Before the end of 2013, at the end of the program, we managed to persuade local goverment to independently continue the program. We have helped them prepare budgets and now, in 2014, we support them in effective cooperation with the community health volunteers. We teach both the officials and the volunteers how to gather data and report and analyse it. The role of the suprevisors is to provide assistance and support to the volunteers. In schools, we also train the teachers about malnutirtion prevention and essential good habits which are later transfered to the children. In the communites, we organise demonstrative cooking classes.
Hygiene education in rural areas
The most common diseases in Angola are those whose risk can be greatly reduced by practicing basic hygiene habits and improving access to drinking water. Therefore, People in Need has trained hundreds of villagers, health volunteers, teachers and pupils in the five regions of the Bie province in basic hygiene.

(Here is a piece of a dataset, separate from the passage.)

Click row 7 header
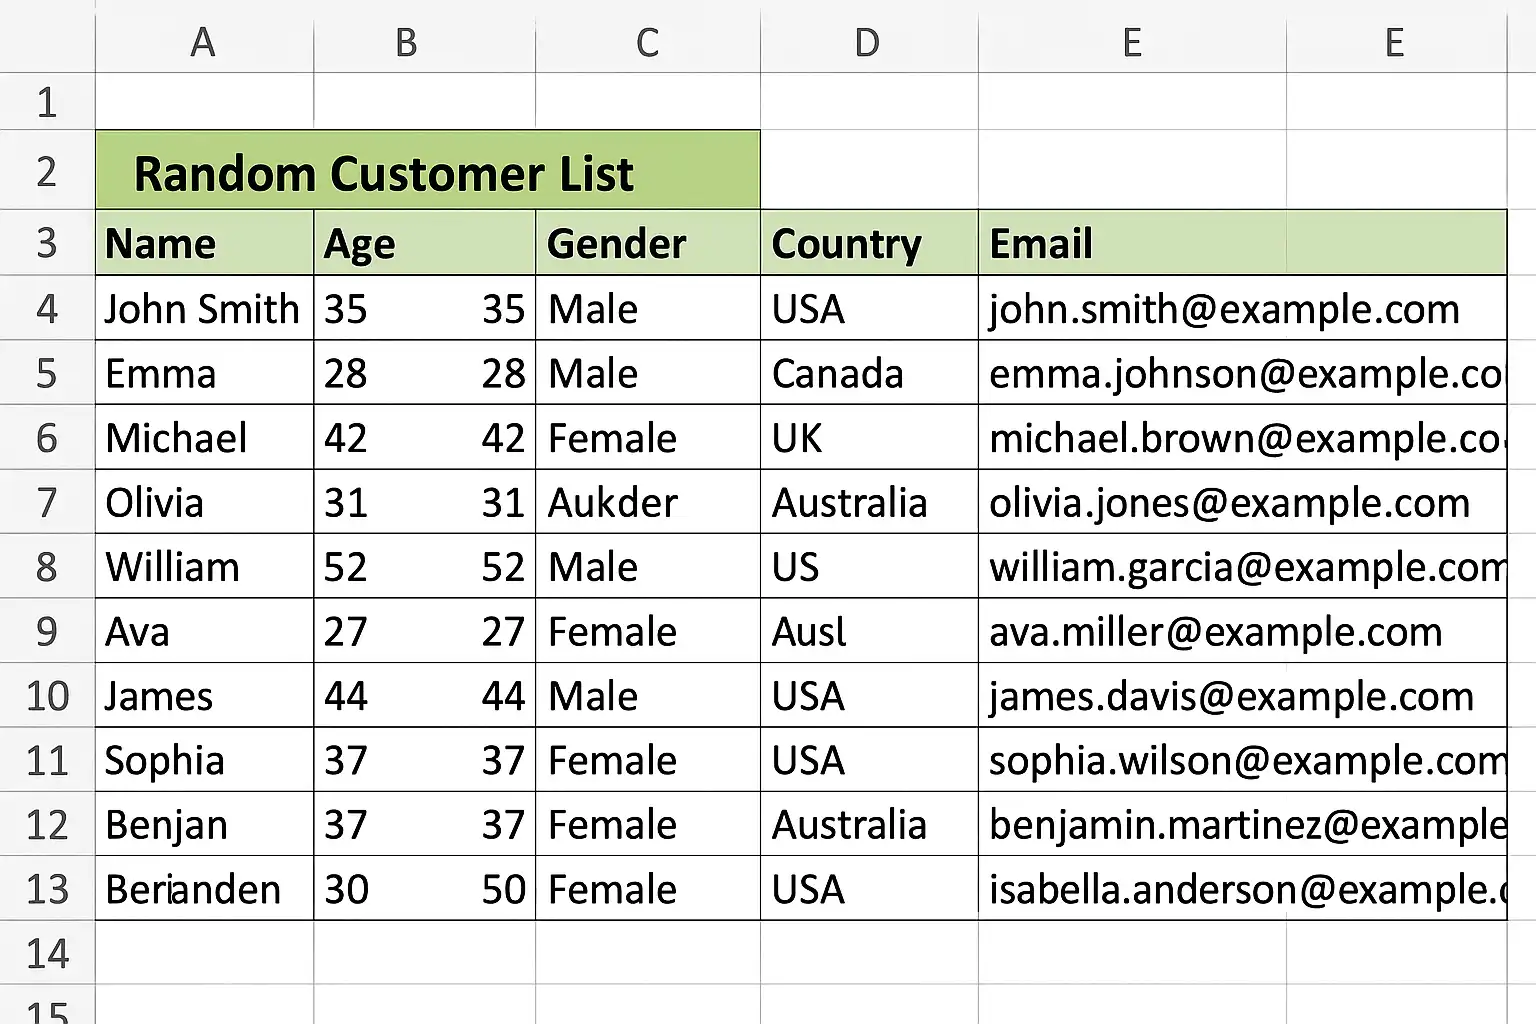 [46, 502]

We use simple participation methods, such as PHAST or CLTS, that provide people with information and new skills while simultaneously motivating them. For example, we show them how much money they spend on medical treaments, how many crops they’ll loose if they stay home sick instead of going to work in the fields, and the fact that because they don’t use latrines, they transmit their neighbors excretions into their homes, food and water. These educational methods successfully motivate individuals and communities to build their own latrines, treat drinking water, and care about the cleanliness and health of the whole family.
130,000 people from 230 villages have already taken and passed the hygiene and sanitation awareness sessions. As a result, half of them have built their own latrine, have begun to wash their hands and have been observing other basic habits.At the same time, we are trying to expand the local market and increass access to basic sanitation and hygiene materials such as concrete slabs for latrines, construction materials, soap, disinfectant, spareparts for repairing pumps etc.

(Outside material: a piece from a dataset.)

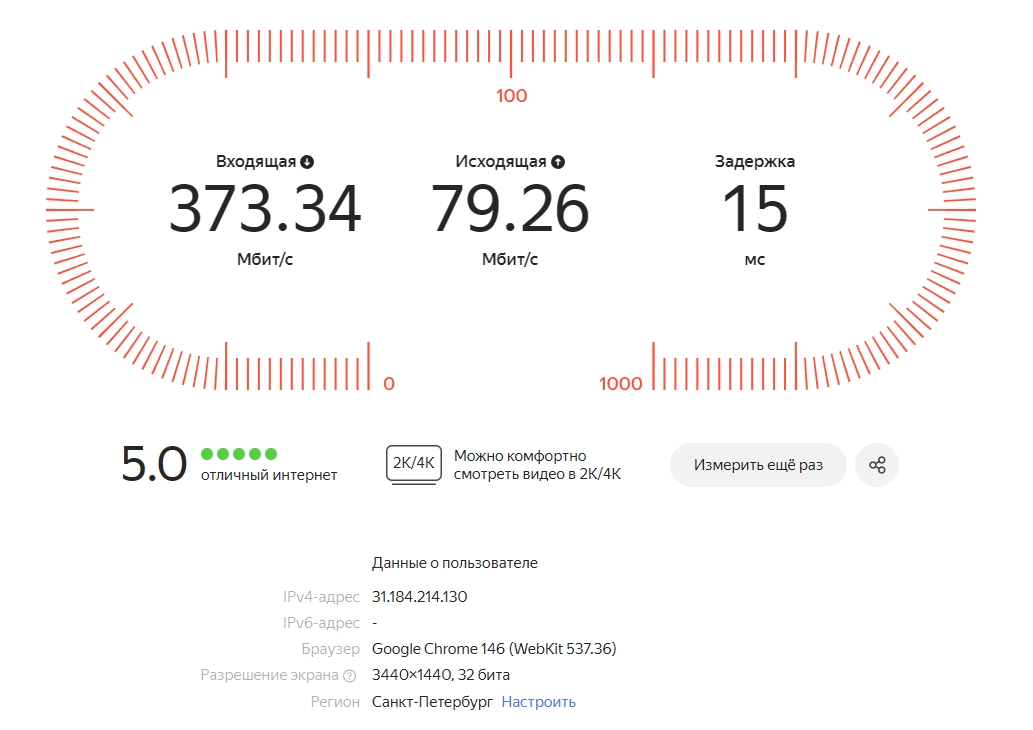The height and width of the screenshot is (730, 1033).
Task: Click the question mark icon near Разрешение экрана
Action: pos(350,676)
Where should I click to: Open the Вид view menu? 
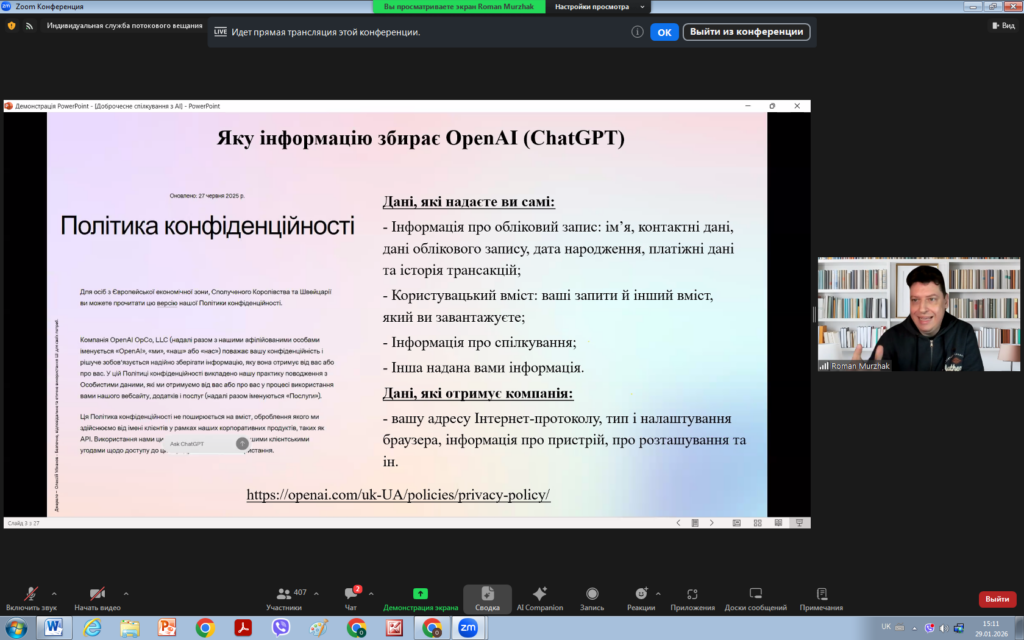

Construction of wells and waste management
In the region of Andulo, which is in the province Bie, PIN residents participated by building five wells in the villages.The organization focuses on repairing existing water resources and especially trying to carry out the management of locals and water authorities through caucuses. In the communities, they are implementing administrative systems where citizens can contribute to the repair fund from fees for the use of wells. Educational activities aim to encourage people to use drinking water, even if it has a fee.People in Need also supports the expansion of the market for spare parts for wells and other hygiene aids. It tries to combine the mutual supply and demand of the population and local authorities, on the one hand and the retail and wholesale businesses on the other. In addition, the organization develops innovative designed hand pumps, which can be built from cheap and locally available materials and components.
In collaboration with residents and town government of Cuemba, People in Need has built an ecological landfill and municipal waste collection points. At the same time they have trained a local waste management company to manage the whole system of hazardous waste management. Residents, students and farmers have developed ways to handle the secondary waste and composted.